Genome of Malaria-Causing Parasite Sequenced: Even When On Different Continents, Organism Features Same Mutations
This thin film Giemsa stained micrograph reveals a mature Plasmodium vivax trophozoite. (Credit: CDC/ Steven Glenn, Laboratory & Consultation Division)
ScienceDaily (Sep. 6, 2012) — Scientists at Case Western Reserve University and the Cleveland Clinic Lerner Research Institute have discovered that the parasite that causes the most common form of malaria share the same genetic variations -- even when the organisms are separated across continents.
The discovery raises concerns that mutations to resist existing medications could spread worldwide, making global eradication efforts even more difficult.

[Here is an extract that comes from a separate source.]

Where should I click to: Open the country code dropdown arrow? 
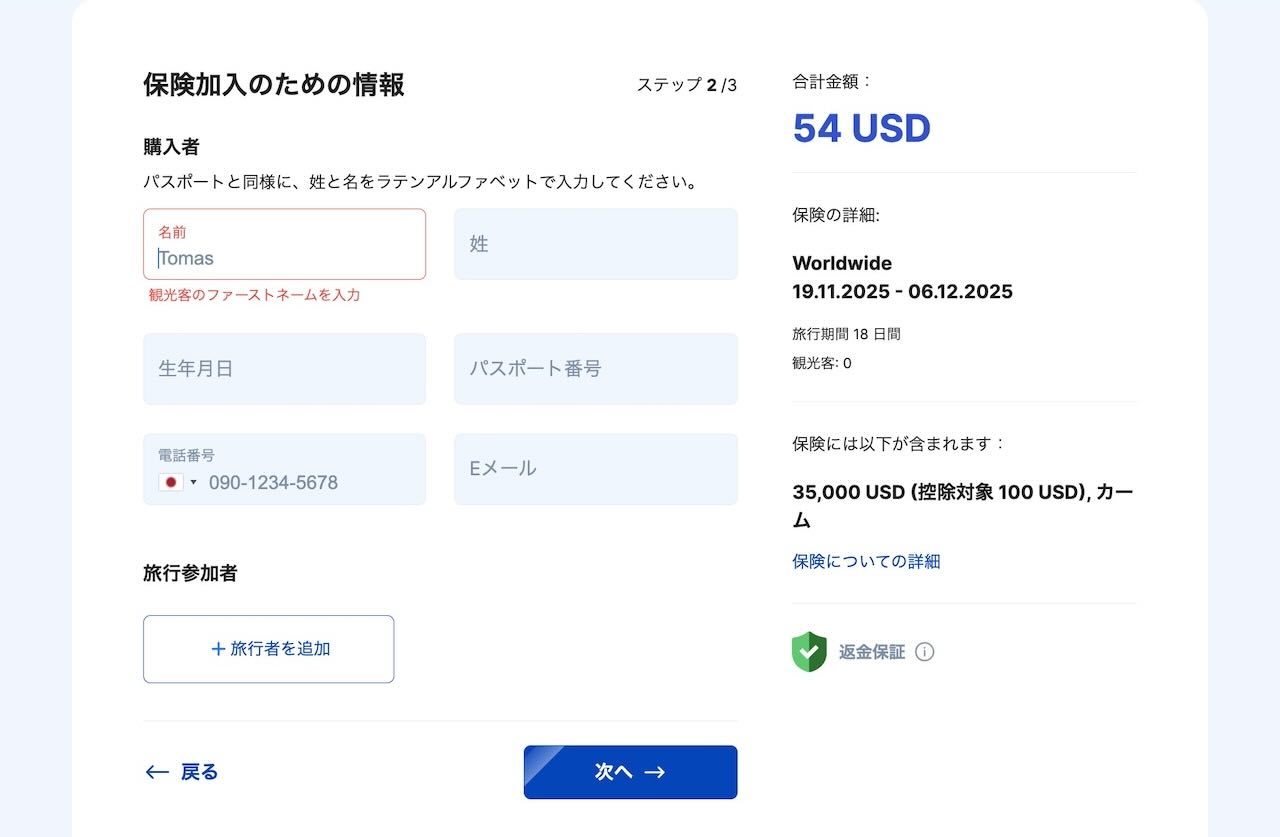pyautogui.click(x=193, y=483)
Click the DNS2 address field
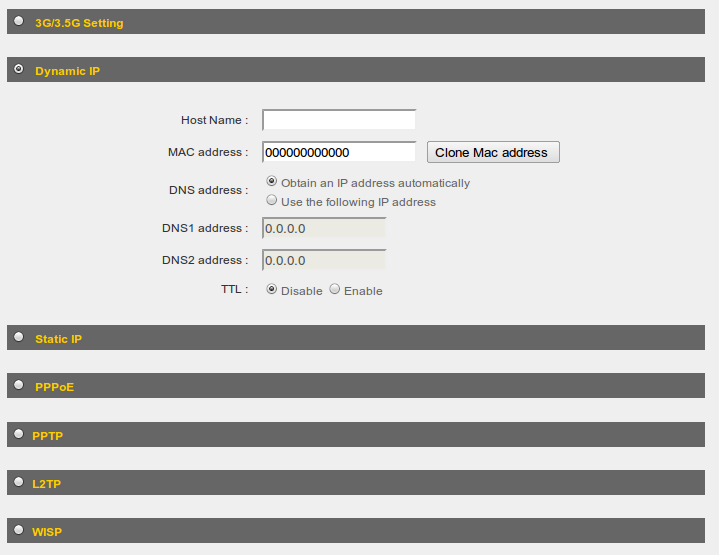Screen dimensions: 719x555 (324, 260)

The researchers, including Cleveland-based David Serre and Peter Zimmerman, Didier Menard (Institut Pasteur-Cambodia) and Arsene Ratsimbasoa (Madagascar National Malaria Control Program) are the first to sequence the genome of the parasite Plasmodium vivax, taken from patients at coverage needed to verify genome-wide DNA sequence variation. The genome contains all of the organism's inheritable information.
The ability to sequence is crucial to understanding the hard-to-study parasite, which annually causes up to 250 million cases of malaria and places an economic burden, mostly on the poor, in excess of $1.4 billion by some estimates.